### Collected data
-- START --

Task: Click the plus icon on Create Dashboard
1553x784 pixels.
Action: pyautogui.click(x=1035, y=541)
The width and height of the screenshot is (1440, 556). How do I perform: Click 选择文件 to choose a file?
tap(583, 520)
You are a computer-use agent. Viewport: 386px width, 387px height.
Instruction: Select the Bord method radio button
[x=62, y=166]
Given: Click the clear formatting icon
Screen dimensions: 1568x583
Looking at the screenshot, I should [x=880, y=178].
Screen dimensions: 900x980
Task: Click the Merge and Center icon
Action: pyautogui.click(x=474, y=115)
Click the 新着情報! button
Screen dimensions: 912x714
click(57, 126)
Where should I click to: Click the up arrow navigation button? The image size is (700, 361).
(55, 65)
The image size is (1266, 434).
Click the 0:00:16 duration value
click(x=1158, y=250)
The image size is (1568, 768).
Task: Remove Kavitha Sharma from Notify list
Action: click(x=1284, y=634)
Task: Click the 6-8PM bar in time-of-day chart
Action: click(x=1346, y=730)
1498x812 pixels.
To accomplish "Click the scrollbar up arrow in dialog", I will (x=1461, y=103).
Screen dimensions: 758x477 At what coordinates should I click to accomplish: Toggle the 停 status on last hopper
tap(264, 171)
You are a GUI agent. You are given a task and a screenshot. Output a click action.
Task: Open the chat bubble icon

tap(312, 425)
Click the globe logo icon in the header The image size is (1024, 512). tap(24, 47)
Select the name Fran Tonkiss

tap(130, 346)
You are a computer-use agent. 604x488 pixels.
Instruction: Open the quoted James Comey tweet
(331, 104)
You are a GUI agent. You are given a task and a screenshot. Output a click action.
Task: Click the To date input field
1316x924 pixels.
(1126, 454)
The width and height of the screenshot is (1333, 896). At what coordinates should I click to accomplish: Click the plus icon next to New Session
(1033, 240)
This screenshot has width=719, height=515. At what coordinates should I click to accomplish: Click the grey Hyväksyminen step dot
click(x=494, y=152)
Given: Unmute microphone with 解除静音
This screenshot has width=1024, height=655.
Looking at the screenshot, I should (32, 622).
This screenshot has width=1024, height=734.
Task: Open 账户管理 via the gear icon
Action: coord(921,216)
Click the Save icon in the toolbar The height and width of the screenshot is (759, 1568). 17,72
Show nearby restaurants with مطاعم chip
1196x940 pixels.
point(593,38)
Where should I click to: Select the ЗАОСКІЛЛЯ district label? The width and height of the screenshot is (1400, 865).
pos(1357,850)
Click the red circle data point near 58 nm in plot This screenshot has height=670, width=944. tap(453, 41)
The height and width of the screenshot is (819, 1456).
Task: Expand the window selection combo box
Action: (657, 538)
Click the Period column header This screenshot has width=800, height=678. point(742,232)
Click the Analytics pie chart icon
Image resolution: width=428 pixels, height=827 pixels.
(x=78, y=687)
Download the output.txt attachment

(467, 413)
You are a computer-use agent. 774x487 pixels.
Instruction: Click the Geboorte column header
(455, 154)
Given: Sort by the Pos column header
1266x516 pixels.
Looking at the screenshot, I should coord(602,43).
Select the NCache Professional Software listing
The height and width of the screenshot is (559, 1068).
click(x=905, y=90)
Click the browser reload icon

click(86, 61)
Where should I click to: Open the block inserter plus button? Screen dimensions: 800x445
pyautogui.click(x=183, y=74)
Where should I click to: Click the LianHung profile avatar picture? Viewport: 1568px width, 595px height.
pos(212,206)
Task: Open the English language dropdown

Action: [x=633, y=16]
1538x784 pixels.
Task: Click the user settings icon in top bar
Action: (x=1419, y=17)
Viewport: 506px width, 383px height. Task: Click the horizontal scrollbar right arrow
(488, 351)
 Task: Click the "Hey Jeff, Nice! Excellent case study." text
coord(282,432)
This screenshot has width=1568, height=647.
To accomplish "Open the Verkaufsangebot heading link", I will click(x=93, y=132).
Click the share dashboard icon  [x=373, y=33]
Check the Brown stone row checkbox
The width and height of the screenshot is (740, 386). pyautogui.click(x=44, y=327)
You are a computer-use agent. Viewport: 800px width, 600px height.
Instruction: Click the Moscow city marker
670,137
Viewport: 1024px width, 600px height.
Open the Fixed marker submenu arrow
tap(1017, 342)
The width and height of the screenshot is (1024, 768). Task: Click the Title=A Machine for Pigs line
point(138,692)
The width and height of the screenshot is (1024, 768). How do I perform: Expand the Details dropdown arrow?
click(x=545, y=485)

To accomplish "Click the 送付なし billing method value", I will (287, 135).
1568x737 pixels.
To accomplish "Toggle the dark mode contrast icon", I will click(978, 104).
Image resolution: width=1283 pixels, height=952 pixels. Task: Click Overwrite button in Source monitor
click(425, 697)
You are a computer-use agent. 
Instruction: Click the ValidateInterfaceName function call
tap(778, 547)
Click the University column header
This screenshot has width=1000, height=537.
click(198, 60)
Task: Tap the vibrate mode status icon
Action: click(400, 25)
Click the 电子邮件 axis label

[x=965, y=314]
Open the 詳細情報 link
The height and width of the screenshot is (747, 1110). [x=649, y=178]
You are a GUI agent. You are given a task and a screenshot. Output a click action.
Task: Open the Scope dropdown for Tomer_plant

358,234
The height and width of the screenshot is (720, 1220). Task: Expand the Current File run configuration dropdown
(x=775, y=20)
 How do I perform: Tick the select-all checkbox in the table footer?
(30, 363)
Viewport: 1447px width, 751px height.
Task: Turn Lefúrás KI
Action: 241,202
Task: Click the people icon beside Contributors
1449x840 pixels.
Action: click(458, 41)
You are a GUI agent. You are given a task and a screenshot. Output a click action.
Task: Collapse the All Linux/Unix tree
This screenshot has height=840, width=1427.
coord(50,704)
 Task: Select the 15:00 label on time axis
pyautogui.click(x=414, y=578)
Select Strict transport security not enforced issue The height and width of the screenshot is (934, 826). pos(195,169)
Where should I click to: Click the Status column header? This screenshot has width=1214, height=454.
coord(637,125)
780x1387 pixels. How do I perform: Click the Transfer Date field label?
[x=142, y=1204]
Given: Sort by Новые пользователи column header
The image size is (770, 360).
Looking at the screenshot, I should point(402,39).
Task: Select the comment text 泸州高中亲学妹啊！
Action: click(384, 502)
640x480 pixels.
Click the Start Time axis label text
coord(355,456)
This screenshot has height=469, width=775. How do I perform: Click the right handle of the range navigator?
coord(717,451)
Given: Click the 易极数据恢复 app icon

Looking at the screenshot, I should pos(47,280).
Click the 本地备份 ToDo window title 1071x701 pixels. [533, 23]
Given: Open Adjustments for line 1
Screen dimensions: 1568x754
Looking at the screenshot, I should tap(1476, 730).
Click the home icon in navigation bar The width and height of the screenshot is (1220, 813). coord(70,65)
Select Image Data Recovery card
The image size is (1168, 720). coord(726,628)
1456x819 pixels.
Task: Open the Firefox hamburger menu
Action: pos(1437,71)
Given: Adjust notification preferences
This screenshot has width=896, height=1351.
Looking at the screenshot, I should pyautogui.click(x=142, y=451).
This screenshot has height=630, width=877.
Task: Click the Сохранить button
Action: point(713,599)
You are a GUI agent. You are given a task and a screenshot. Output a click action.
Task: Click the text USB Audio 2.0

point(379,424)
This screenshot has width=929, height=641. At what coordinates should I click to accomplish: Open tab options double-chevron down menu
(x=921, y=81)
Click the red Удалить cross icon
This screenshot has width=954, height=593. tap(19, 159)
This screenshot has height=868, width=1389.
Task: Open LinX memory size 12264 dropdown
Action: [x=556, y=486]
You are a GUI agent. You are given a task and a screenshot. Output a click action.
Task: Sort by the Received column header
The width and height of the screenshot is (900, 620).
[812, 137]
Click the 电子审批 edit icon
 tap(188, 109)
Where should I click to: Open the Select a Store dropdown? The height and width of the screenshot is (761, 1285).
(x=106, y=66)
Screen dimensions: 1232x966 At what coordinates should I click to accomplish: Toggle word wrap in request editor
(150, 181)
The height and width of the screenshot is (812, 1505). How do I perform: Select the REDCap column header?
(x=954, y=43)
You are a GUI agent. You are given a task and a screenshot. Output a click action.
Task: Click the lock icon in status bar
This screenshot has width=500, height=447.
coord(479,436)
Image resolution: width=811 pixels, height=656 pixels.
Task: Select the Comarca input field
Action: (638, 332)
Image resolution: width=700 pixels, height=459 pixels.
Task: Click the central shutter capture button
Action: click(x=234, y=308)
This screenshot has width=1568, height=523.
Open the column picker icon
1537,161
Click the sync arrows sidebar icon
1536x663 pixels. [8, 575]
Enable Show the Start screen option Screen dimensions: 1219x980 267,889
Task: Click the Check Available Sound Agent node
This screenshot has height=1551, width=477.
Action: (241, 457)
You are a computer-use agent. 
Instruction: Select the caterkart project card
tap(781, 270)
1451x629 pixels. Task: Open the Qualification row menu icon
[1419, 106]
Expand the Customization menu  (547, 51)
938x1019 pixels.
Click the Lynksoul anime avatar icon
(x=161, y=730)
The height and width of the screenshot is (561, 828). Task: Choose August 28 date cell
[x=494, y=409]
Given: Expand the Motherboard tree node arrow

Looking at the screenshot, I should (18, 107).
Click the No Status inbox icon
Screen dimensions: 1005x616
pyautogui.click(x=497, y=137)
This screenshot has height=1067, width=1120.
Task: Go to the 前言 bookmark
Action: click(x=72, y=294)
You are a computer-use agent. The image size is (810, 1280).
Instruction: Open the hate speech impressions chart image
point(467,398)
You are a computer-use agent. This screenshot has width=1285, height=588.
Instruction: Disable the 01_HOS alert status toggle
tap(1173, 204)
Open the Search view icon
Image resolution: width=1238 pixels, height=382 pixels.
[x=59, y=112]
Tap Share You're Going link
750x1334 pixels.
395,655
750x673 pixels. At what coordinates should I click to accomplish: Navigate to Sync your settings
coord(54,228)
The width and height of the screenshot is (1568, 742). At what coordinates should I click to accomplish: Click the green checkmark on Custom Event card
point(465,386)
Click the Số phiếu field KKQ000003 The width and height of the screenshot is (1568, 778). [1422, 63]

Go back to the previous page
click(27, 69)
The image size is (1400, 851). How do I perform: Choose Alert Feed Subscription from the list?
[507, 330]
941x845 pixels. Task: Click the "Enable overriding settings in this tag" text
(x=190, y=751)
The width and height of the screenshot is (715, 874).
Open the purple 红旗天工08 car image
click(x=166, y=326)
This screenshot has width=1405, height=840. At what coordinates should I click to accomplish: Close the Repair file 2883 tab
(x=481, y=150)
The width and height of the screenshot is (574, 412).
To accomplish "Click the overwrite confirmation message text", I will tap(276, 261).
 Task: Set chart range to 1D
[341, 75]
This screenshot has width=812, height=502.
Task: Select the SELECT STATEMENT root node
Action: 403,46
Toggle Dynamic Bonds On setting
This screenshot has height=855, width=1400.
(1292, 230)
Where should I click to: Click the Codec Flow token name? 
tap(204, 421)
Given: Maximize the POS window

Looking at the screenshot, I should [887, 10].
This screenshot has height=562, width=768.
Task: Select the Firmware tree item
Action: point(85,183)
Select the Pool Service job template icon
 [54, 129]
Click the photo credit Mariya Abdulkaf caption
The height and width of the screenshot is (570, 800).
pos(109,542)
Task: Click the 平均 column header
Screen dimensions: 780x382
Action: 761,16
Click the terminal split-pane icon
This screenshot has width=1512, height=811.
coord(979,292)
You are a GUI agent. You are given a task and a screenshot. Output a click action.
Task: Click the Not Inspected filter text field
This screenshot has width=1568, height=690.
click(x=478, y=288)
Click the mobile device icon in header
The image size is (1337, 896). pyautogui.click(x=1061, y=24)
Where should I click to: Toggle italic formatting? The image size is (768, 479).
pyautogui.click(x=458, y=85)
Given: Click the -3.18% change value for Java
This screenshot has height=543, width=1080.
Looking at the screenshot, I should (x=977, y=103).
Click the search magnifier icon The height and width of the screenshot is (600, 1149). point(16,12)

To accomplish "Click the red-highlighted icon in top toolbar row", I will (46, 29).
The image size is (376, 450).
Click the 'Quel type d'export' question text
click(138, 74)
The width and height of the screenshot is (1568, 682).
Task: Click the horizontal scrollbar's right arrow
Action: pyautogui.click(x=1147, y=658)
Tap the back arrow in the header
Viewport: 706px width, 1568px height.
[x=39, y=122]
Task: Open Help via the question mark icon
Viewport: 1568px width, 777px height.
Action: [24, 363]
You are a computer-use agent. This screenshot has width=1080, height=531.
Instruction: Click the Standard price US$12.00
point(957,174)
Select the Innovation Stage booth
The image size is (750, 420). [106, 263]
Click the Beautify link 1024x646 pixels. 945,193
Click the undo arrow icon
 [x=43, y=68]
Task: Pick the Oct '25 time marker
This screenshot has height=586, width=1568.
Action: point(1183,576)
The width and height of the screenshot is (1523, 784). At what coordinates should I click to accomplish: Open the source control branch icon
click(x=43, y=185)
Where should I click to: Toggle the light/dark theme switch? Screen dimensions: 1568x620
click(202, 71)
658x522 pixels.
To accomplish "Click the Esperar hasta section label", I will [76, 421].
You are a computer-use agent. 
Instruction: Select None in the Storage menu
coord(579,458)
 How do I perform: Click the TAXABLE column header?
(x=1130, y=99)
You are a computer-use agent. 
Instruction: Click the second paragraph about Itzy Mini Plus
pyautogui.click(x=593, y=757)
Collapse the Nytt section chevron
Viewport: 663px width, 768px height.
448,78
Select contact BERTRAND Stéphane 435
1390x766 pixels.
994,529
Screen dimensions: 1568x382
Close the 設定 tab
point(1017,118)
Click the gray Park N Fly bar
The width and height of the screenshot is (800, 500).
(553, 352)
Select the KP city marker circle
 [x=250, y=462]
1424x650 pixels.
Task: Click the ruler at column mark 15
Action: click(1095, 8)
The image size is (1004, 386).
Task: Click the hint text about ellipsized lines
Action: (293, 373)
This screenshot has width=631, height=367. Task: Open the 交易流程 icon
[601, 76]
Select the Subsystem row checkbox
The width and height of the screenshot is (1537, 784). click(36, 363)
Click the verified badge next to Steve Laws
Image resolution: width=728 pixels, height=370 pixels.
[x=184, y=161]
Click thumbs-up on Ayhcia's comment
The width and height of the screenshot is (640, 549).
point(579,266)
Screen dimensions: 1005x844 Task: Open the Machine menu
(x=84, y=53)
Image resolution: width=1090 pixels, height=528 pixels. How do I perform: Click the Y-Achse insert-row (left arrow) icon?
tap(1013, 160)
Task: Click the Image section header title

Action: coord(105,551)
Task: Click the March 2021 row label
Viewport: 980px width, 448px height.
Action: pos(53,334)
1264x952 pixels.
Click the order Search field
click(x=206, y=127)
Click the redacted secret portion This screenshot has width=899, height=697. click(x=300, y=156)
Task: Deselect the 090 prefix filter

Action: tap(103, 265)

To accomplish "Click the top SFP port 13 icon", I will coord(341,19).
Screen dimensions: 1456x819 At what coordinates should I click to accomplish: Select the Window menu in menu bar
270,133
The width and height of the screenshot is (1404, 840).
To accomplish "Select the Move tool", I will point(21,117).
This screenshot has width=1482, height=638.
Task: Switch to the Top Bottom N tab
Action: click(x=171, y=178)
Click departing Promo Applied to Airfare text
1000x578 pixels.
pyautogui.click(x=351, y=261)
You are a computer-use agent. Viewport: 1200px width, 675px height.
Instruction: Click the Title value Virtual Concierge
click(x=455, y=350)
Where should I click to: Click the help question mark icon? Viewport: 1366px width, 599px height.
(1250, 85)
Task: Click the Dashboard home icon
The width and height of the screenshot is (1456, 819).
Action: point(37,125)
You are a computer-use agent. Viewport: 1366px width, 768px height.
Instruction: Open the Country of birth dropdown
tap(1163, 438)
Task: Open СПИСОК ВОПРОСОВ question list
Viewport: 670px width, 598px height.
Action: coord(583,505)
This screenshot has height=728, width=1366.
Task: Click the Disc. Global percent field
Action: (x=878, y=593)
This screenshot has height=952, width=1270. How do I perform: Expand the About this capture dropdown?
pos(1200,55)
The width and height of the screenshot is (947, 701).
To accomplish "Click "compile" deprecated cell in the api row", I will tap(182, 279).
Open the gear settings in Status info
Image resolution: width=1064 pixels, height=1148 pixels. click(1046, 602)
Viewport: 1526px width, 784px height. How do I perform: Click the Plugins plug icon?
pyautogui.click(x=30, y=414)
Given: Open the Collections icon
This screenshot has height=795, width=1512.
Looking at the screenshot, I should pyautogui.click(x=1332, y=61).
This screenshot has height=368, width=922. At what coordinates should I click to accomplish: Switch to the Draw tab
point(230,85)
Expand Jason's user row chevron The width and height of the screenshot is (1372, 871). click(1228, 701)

-- END --

### Work to be completed
Reproduce the lines between the one holding "658x522 pixels." and the one holding "pyautogui.click(x=593, y=757)", inclusive, changing "Storage menu" to "Settings menu" and leaving everything else unchanged.

### In response
658x522 pixels.
To accomplish "Click the Esperar hasta section label", I will [76, 421].
You are a computer-use agent. 
Instruction: Select None in the Settings menu
coord(579,458)
 How do I perform: Click the TAXABLE column header?
(x=1130, y=99)
You are a computer-use agent. 
Instruction: Click the second paragraph about Itzy Mini Plus
pyautogui.click(x=593, y=757)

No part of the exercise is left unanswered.